> To do
Would you return every entry below without a single difference?

> Given information

##########

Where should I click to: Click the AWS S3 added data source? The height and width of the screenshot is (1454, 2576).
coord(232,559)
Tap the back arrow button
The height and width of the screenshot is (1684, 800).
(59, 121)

##########

> Your response
Where should I click to: Click the AWS S3 added data source? The height and width of the screenshot is (1454, 2576).
coord(232,559)
Tap the back arrow button
The height and width of the screenshot is (1684, 800).
(59, 121)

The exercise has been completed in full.